PERCEPTIONS

When I was sixteen years old, my mother sat me down at our kitchen table to have a talk. I had been making big plans to put together a birthday party for my boyfriend. I explained I would like to rent a hall and order food… and mom said for me to have a seat.

 

                  I plopped down in a well-worn kitchen chair crammed against a table that was wedged in a tiny kitchen.  My mom made direct eye contact with me and made the crazy statement that we couldn’t “afford” what I was planning. I looked at her dumbfounded. Several of my friends had planned this kind of gathering so my question was obvious and totally teen.

 

                  “Why not?”

 

                  “Because Bev we are not rich. “

 

                  She proceeded to explain that we didn’t have that kind of money. My mind tried to process this new information. I went to school with rich kids, I thought we lived in a nice neighborhood, I had clothes and my own room. I proceeded with a comment that brought my mom both to tears and laughter.

 

                  “Are you sure mom? Because I feel rich.”

 

                  Perceptions. We don’t always get them right. In fact I’m pretty sure we are almost never 100% on target. I suspect that is why God told us not to judge. Our perceptions are off.  Even with people and situations we know well … our own view is not omniscient. After all who could have known my situation better than me at sixteen? I was living right there.

 

Why didn’t I pick up on the fact that to get around the kitchen table it had to be shoved against the wall and all chairs in or we couldn’t open the refrigerator? We had hand me down furniture from good friends (which my mom hated – the furniture not the friends). I got practical Christmas presents and gave them as well. My mom once picked up a package from under the tree and asked if it was stockings – could she open them because she needed them for work.

 

In a day and age where most moms were home, I was a latchkey kid. I started dinner in the cast iron skillet most days after school. When there were gift exchange days at school, the present I brought always cost the exact minimum. We never ate out. I was not allowed to open the refrigerator because it cost too much electric. In reality, I think our food was bought exactly to last for meals. Our entertainment was television, the Sunday “funnies” and sometimes a ride with a stop at the store for a carton of ice cream. Saturday nights were “stew”. Not the good stuff with chunks of meat and veggies in a rich sauce, but the leftovers from the week in a weak watery liquid.

 

Yet with all these facts surrounding me, somehow, I came to the conclusion that we were rich. My mom, in an effort, to help me understand she wasn’t being mean, but my request was simply unreasonable given our circumstances, had to make the tough call to burst my bubble and give me a realistic understanding of our place in the economy.

 

It wasn’t my first perception in life that was off, nor have I had my last. So, when God talks to us about “taking the plank out of our own eye and then we will see clearly to take the speck from our brother’s eye” (Matthew 7:5) He knows what He is talking about.

 

God doesn’t want us judging or condemning others because we don’t have the capacity. Even the well-meaning Christians who hit others over the head with their sins, citing verses …  we were meant to use those verses to clear our own eyes of planks.

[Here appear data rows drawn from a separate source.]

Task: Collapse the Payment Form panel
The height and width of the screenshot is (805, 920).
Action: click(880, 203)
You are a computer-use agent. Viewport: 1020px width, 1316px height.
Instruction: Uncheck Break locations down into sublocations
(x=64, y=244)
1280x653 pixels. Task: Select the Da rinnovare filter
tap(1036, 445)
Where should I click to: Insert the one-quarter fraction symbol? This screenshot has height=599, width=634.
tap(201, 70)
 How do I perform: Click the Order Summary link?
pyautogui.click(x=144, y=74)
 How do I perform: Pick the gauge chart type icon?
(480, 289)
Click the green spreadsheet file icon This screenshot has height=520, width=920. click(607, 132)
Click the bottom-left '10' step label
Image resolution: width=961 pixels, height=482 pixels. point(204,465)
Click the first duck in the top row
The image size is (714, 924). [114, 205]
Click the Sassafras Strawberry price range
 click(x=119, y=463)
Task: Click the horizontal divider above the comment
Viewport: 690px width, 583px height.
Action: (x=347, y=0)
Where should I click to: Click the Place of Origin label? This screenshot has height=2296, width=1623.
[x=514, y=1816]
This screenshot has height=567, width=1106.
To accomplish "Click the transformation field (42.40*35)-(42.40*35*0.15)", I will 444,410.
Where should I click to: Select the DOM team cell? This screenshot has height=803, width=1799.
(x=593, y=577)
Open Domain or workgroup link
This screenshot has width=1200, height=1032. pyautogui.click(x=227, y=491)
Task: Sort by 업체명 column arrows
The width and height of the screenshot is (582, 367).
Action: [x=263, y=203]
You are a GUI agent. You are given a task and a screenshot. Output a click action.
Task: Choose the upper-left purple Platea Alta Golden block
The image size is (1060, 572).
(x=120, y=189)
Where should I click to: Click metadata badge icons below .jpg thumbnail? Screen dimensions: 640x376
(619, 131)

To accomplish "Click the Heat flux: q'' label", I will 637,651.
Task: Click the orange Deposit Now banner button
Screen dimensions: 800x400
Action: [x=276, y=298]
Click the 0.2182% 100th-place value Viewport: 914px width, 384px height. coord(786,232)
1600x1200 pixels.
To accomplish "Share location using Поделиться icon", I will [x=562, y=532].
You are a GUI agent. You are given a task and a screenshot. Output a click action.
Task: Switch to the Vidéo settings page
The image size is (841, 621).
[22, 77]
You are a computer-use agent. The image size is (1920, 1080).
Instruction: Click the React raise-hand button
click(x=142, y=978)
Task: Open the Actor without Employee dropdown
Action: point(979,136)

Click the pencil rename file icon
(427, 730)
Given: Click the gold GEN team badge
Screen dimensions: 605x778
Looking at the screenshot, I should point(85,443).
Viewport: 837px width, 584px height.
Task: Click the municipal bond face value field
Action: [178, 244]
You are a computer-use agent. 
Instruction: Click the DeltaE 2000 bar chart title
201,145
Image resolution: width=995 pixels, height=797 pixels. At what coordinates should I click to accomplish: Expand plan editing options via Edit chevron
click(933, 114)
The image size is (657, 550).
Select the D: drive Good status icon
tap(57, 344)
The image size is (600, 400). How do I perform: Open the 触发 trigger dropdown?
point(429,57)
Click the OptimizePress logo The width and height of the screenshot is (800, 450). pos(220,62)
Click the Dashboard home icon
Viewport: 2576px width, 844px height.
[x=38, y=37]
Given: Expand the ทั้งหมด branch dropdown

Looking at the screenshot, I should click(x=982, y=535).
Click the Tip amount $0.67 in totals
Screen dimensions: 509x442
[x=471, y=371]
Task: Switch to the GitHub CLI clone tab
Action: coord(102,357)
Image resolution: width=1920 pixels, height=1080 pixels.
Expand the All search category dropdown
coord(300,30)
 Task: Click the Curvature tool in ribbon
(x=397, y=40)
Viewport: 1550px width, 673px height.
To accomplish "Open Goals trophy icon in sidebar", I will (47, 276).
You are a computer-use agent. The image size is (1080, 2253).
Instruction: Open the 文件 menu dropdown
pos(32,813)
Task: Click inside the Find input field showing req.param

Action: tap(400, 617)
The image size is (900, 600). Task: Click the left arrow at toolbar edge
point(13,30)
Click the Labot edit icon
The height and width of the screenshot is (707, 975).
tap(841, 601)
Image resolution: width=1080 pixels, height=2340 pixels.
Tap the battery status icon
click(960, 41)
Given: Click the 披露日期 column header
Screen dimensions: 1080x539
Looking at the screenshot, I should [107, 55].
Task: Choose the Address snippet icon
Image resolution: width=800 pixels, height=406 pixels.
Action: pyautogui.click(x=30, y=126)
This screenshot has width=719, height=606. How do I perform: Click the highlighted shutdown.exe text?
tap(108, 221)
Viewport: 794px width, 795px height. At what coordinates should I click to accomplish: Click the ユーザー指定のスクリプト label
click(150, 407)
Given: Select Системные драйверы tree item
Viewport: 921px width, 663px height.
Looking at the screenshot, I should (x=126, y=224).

Remember Jesus and the woman brought to Him caught in the very act of adultery (John 8:1-11). Those who wanted to condemn her quoted the right scripture, the evidence was indisputable and yet Jesus did not condemn her. He suggested anyone without sin could throw the first stone. No one did. They left from the oldest to the youngest.

 

                  If my perception is ever that I can cast a stone at another human being, my perception is off.  Way off. If I am cherry picking verses for any cause… my perception is off. We need the whole word of God to understand spiritual truth. Psalm 12:6 tells us “…the words of the Lord are flawless”.

 

                  The judgment of the Lord is perfect. As He watches the people of earth, His perceptions are without error. The love of the Lord is boundless. The mercy of the Lord is unimaginable.

 

                  Headed back to my plank. Have a great week.